La joven esposa del viejo administrador de Correos Hattopiertzof acababa de ser inhumada. Después del entierro fuimos, según la antigua costumbre, a celebrar el banquete funerario. Al servirse los buñuelos, el anciano viudo rompió a llorar, y dijo:
—Estos buñuelos son tan hermosos y rollizos como ella.
Todos los comensales estuvieron de acuerdo con esta observación. En realidad era una mujer que valía la pena.
—Sí; cuantos la veían quedaban admirados—accedió el administrador—. Pero yo, amigos míos, no la quería por su hermosura, ni tampoco por su bondad; ambas cualidades corresponden a la naturaleza femenina, y son harto frecuentes en este mundo.

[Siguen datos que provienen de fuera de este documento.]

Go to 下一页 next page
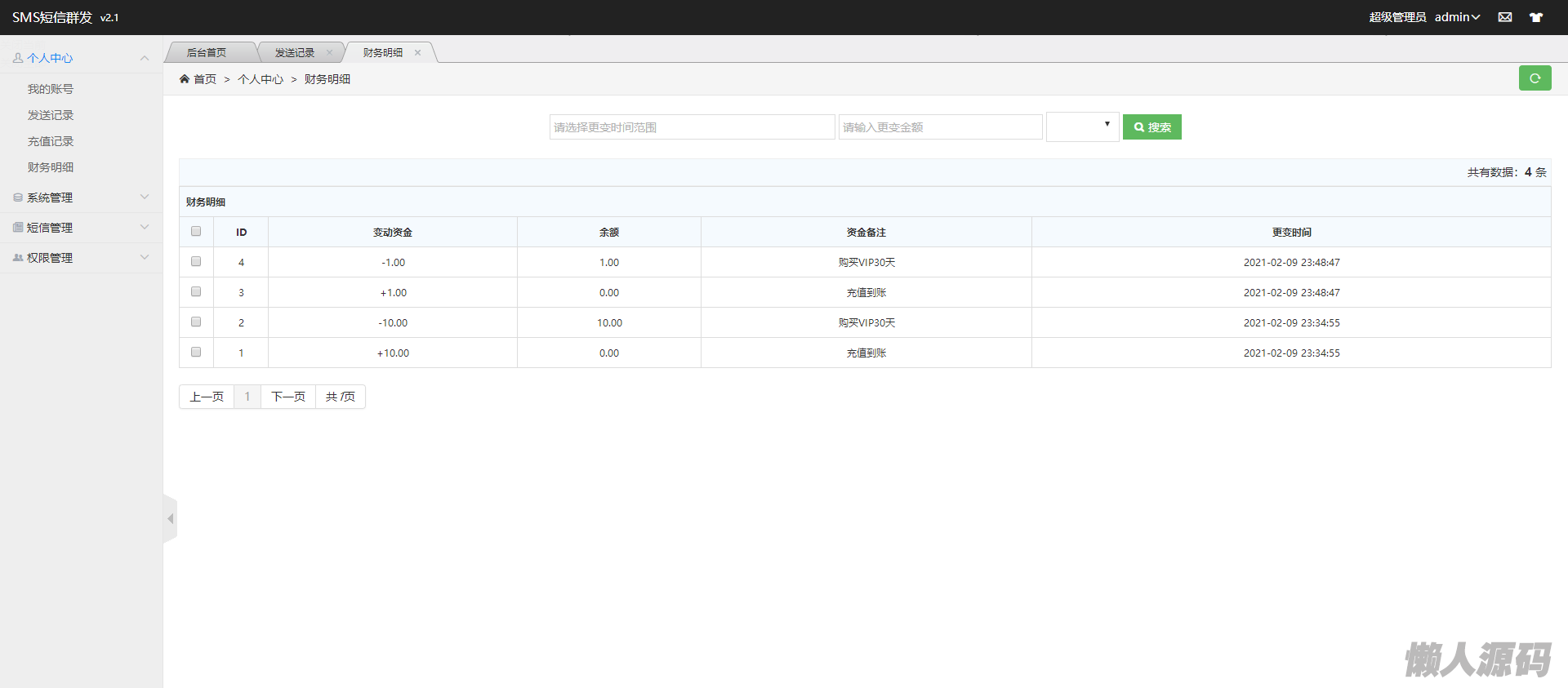 click(x=287, y=397)
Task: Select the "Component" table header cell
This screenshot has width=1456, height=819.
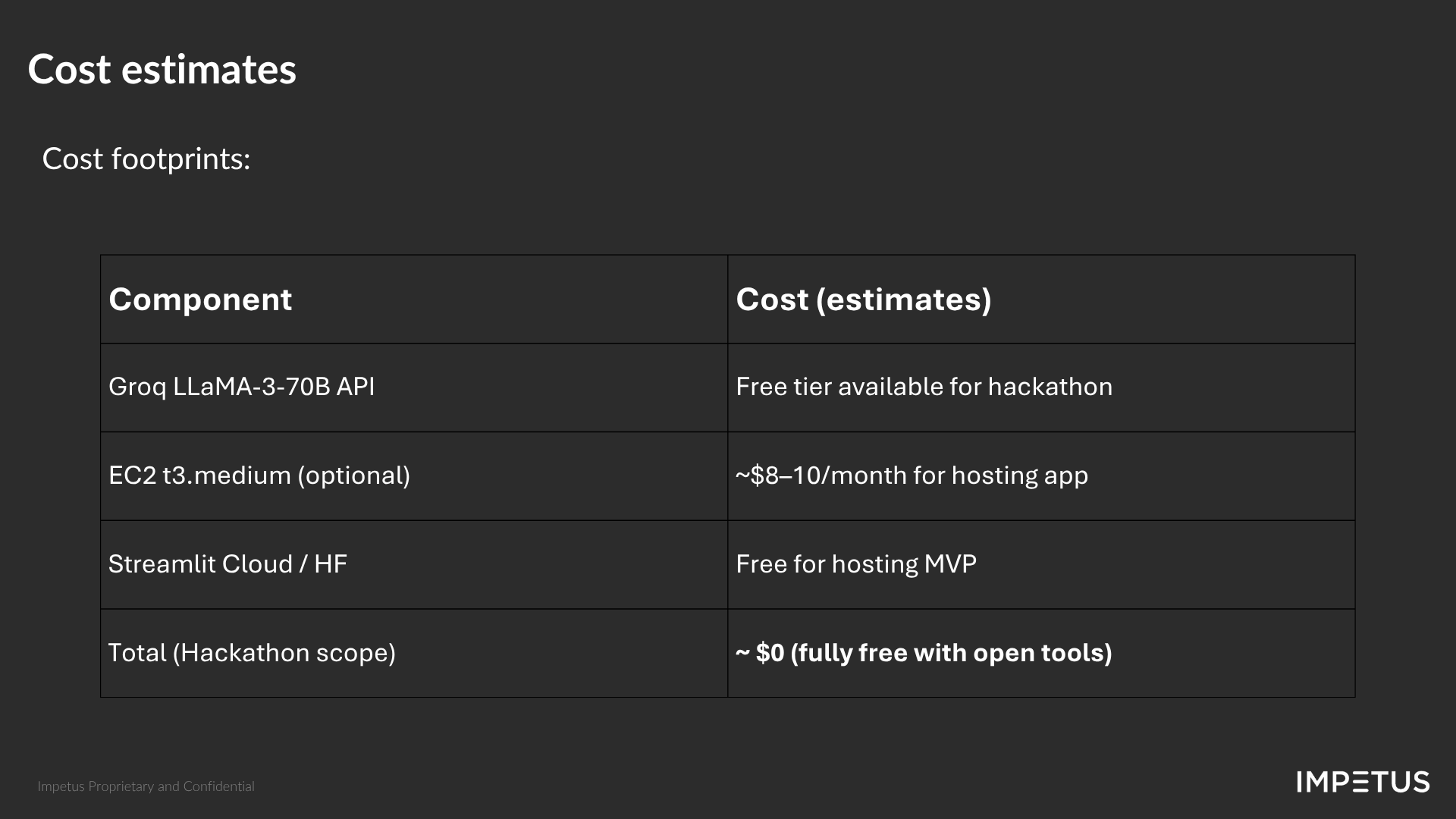Action: click(200, 300)
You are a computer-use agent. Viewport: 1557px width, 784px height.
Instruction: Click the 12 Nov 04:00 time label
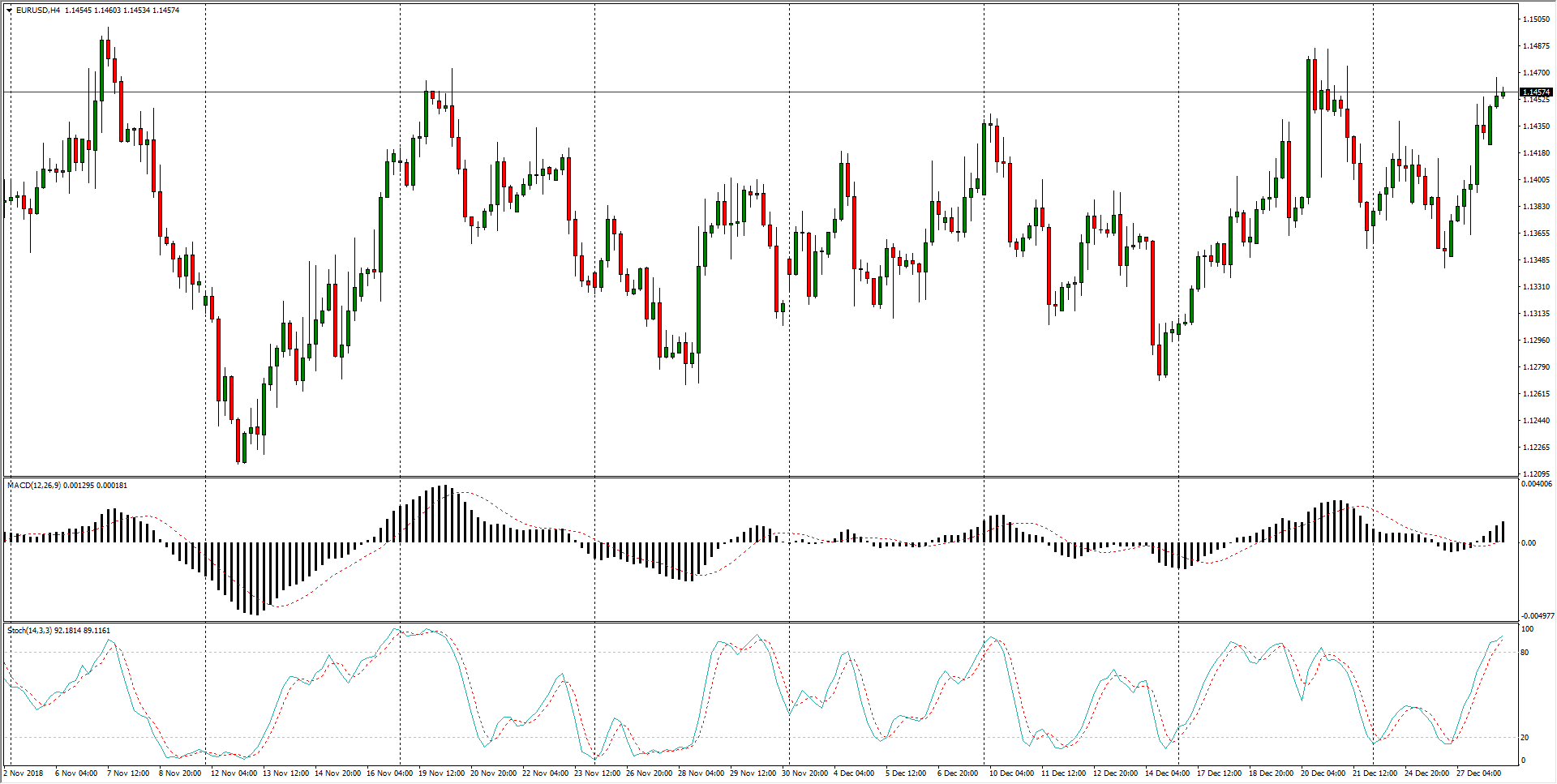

Yo la quería por otro rasgo de su carácter: la quería—¡Dios la tenga en su gloria!—porque ella, con su carácter vivo y retozón, me guardaba fidelidad. Si, señores; érame fiel, a pesar de que ella tenía veinte años y yo sesenta. Si, señores; érame fiel, a mí, el viejo.
El diácono, que figuraba entre los convidados, hizo un gesto de incredulidad.
—¿No lo cree usted?—preguntóle el jefe de Correos.